[TASK TO COMPLETE]:
Give back, exactly as written, the lines from the first line of the data below through the line with "Task: Expand the Tokens panel", and omit the pictures.
_____
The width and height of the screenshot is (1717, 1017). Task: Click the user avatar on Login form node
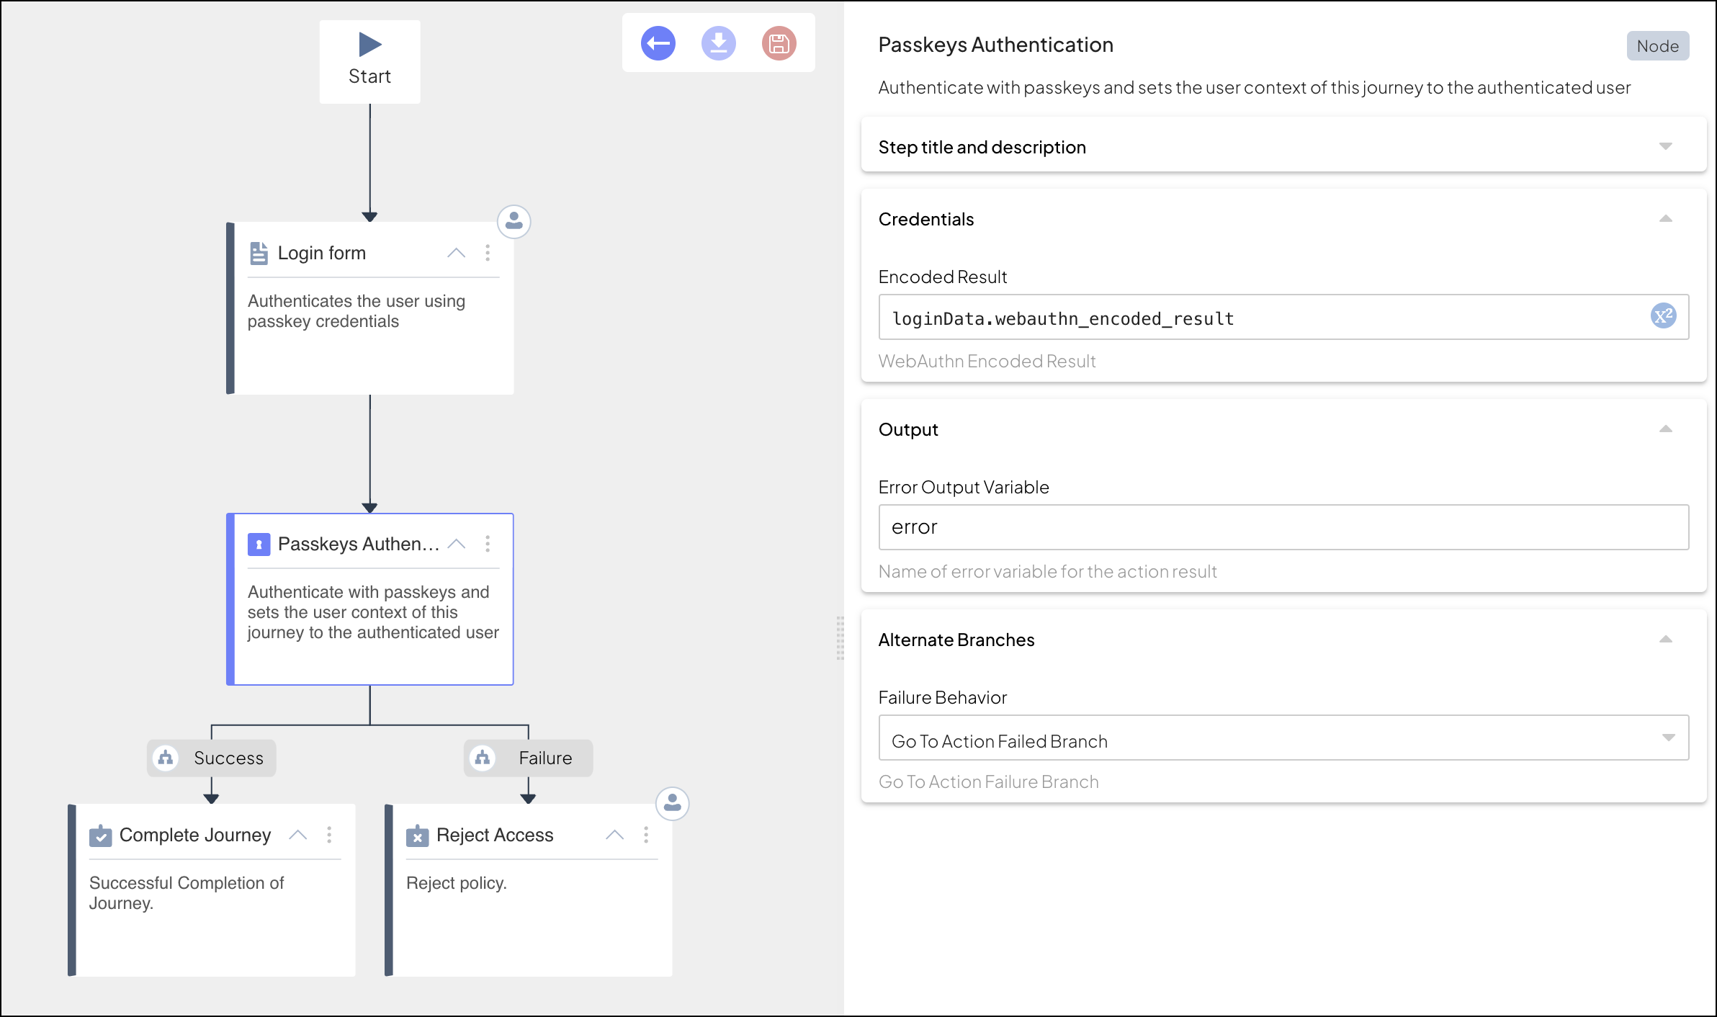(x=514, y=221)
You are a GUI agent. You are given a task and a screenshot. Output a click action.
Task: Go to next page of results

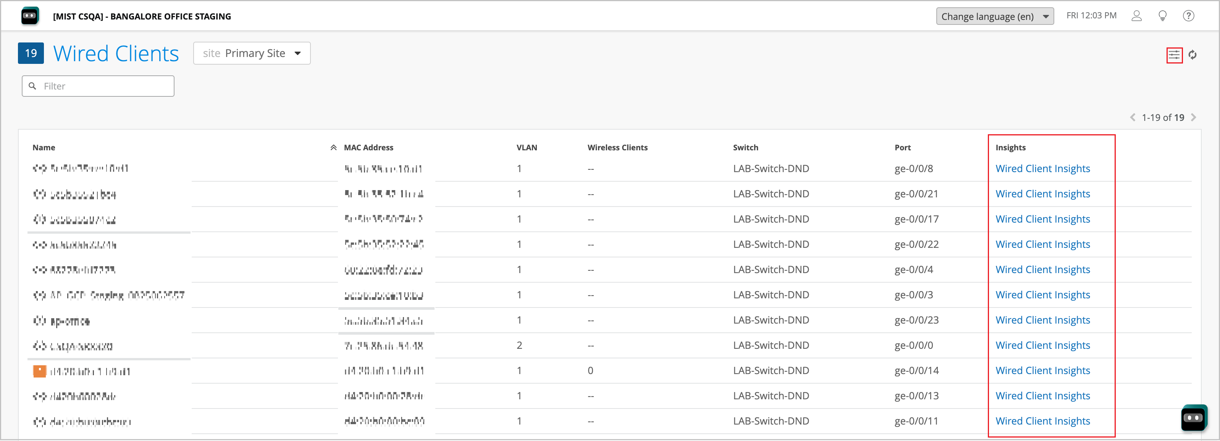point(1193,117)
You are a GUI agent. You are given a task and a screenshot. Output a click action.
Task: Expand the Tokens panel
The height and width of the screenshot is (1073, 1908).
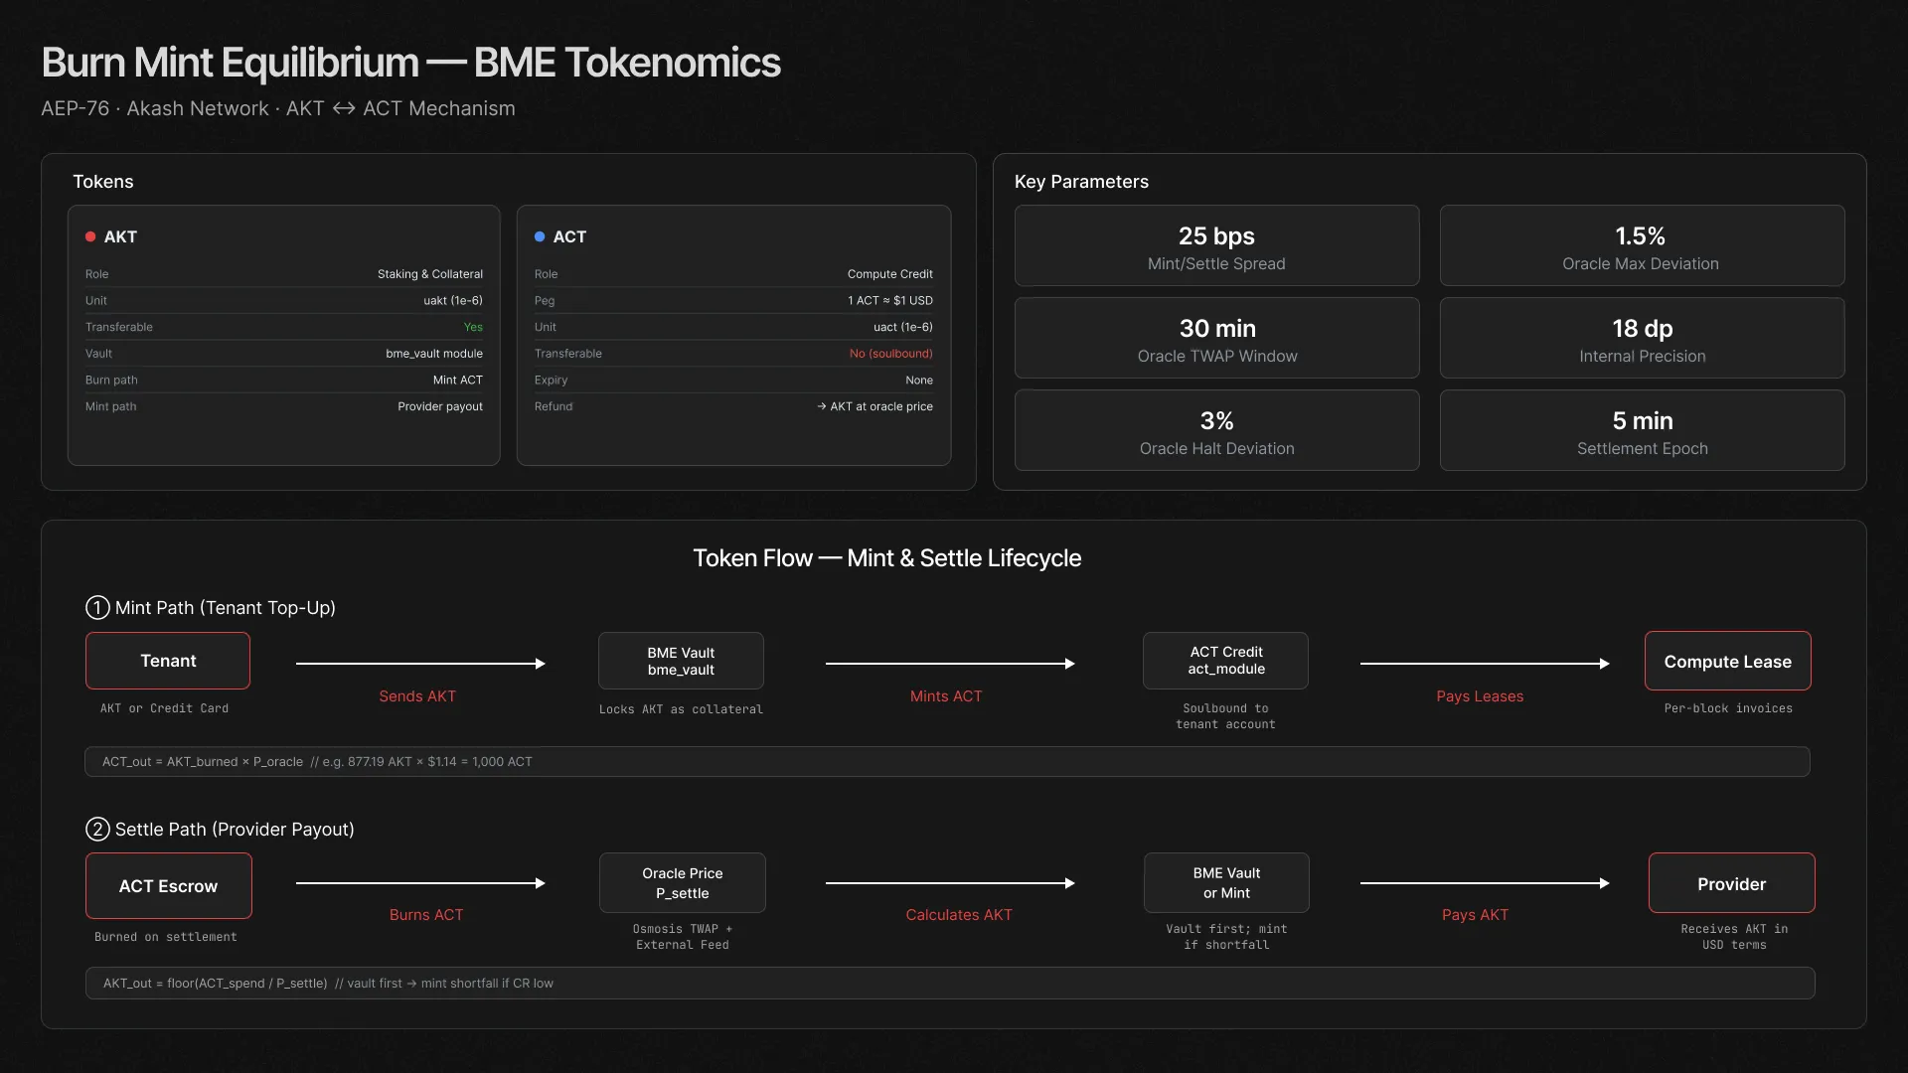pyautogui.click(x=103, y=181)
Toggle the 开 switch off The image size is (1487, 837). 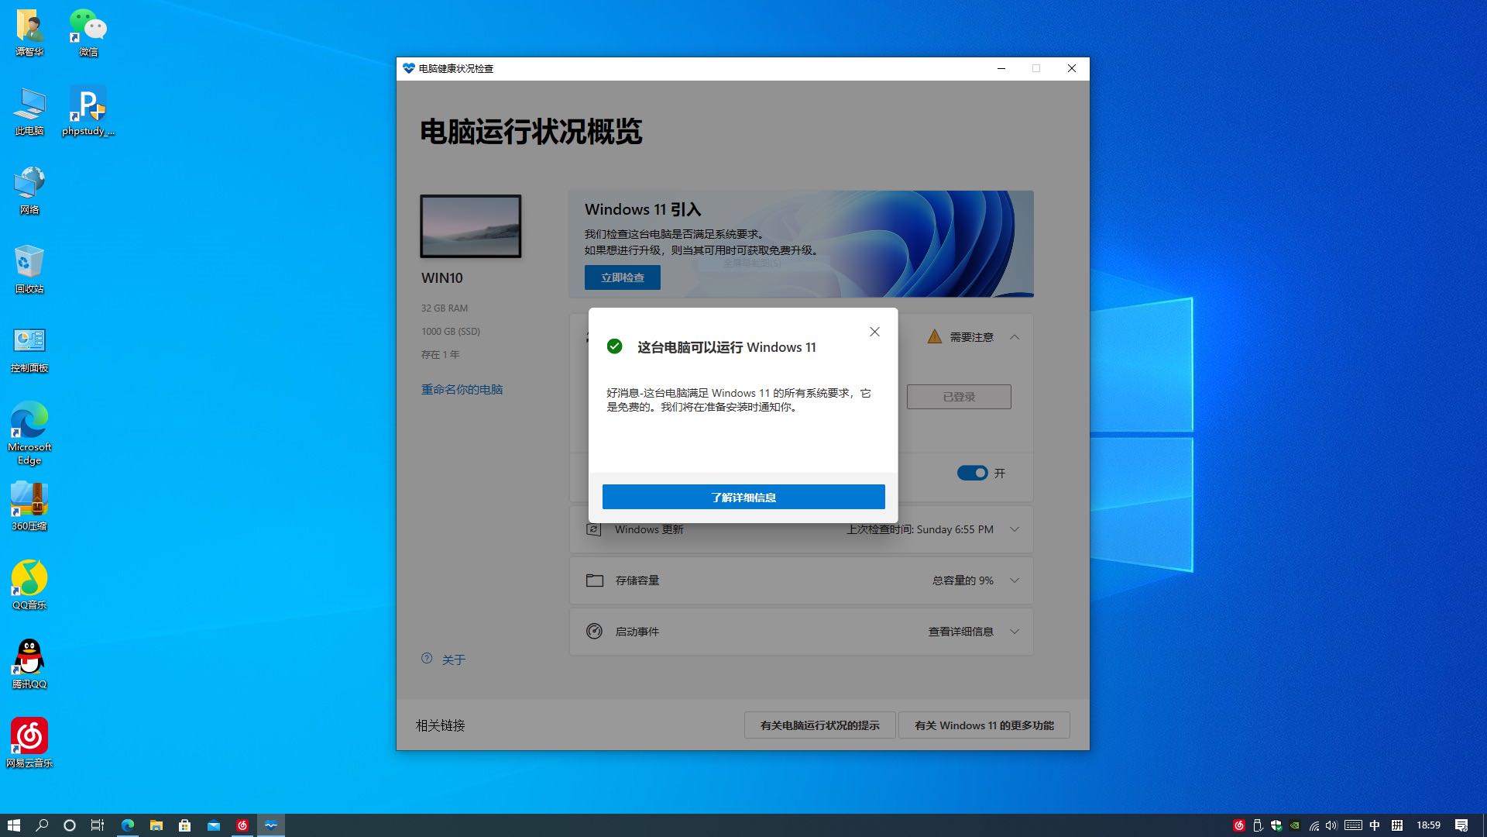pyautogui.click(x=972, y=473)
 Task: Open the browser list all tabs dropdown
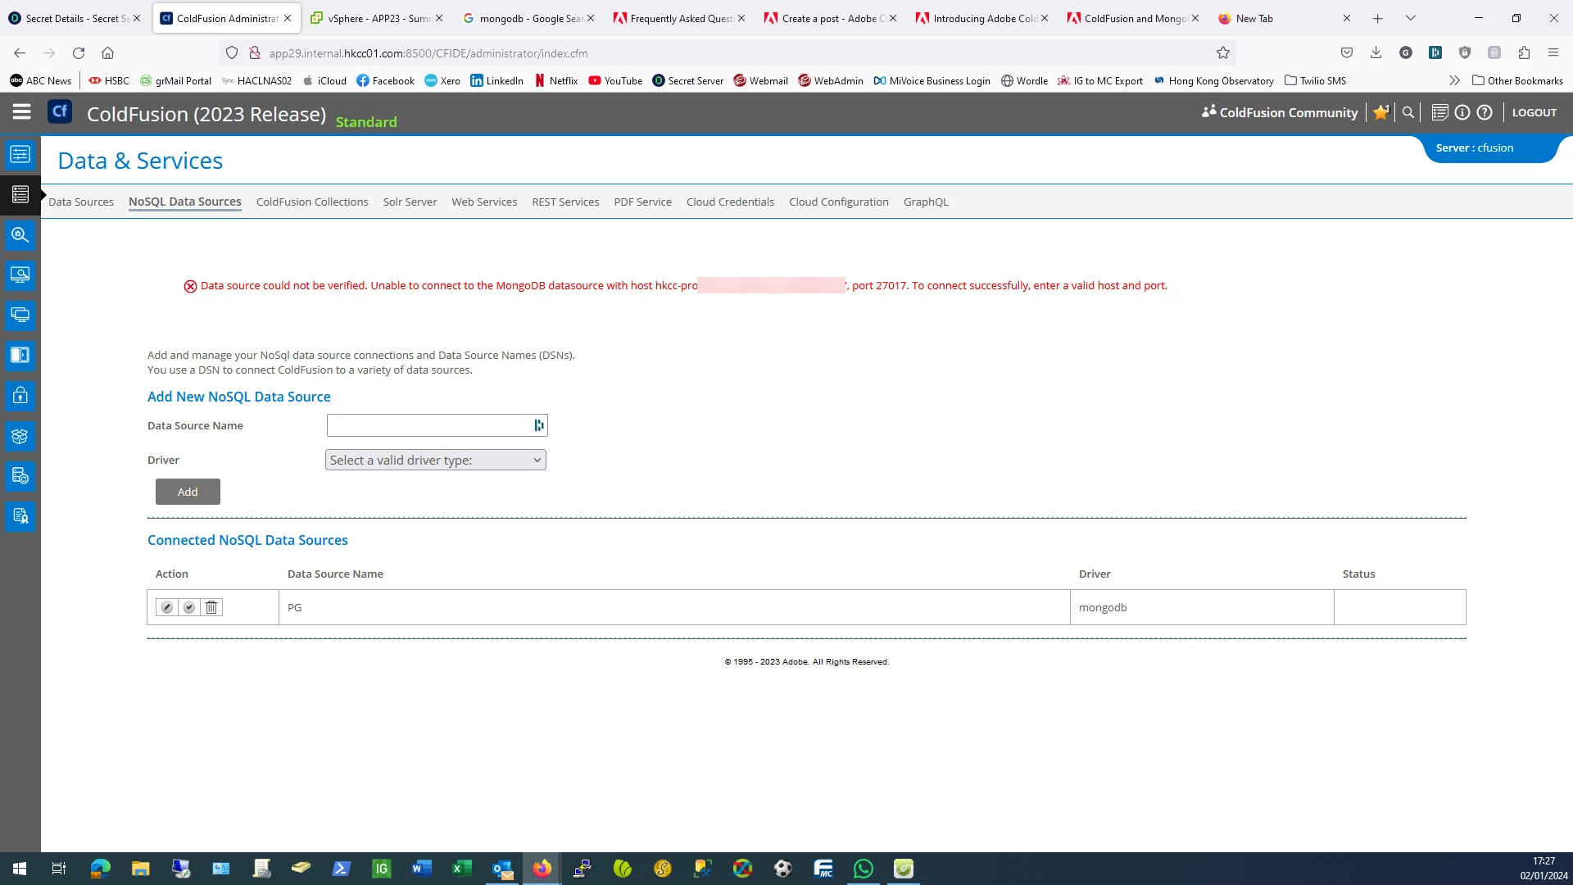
_____
[WRITTEN SOLUTION]:
The width and height of the screenshot is (1717, 1017). Task: Click the user avatar on Login form node
(x=514, y=221)
You are a GUI agent. You are given a task and a screenshot. Output a click action.
Task: Go to next page of results

point(1193,117)
You are a GUI agent. You are given a task and a screenshot. Output a click action.
Task: Expand the Tokens panel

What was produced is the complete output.